Ogni casa racchiude vite, profumi, rumori di passi, momenti d'ira e d'amore. È per questo che è tanto difficile separarsene, anche quando si sa che è arrivato il momento di farlo.
In quella di mia madre erano racchiusi un'infinità di ricordi. Ricordi che riguardano lei, con i suoi momenti sì e quelli no. Ricordi che riguardano i suoi solitari con la sigaretta accesa, i pranzi domenicali della nostra sgangherata famiglia, il mio ritorno all'ovile nei momenti di crisi, l'arrivo dei nostri bambini, il mio e quello di mia sorella, e il travestirsi da Babbo Natale di mia madre per farli felici.

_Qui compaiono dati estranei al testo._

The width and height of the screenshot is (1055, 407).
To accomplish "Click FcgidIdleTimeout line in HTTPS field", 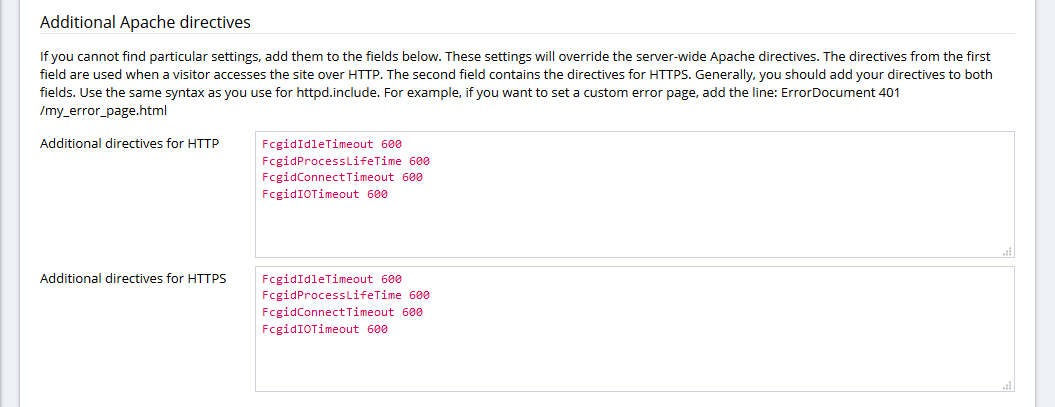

Ho un'infinità di immagini legate alla piccola casa che era di mia madre, alcune più felici, altre meno. E il separarmi da quegli spazi è stato doloroso perché è stata una nuova, lampante, prova che quel pezzo di vita è finito. Ho portato via con me i ricordi, ma mi rimane addosso la sensazione che tra quelle mura siano rimaste le nostre voci, e i nostri umori, i pranzi sempre troppo abbondanti che mia madre preparava per noi, i suoi giorni di solitudine, e le telefonate all'alba...
Sono importanti le case, anche se bisogna imparare a lasciarle andare via.
È per questo legame indissolubile con chi le ha abitate che amo tanto le case e che tutte le case mi affascinano e incuriosiscono. Ed è per questo che quando ho dovuto scegliere un lavoro per la protagonista delle mie storie ho pensato che fosse un'agente immobiliare. Volevo continuare a vedere case e vite attraverso i suoi occhi.
Ma tra tutte le case quella di mia madre aveva un significato davvero speciale. Così ho scattato foto tra le pareti ormai vuote e fuori, sul panorama che si vedeva dalle finestre, prima di lasciarla, quest'estate. E ho portato con me una valigia di ricordi.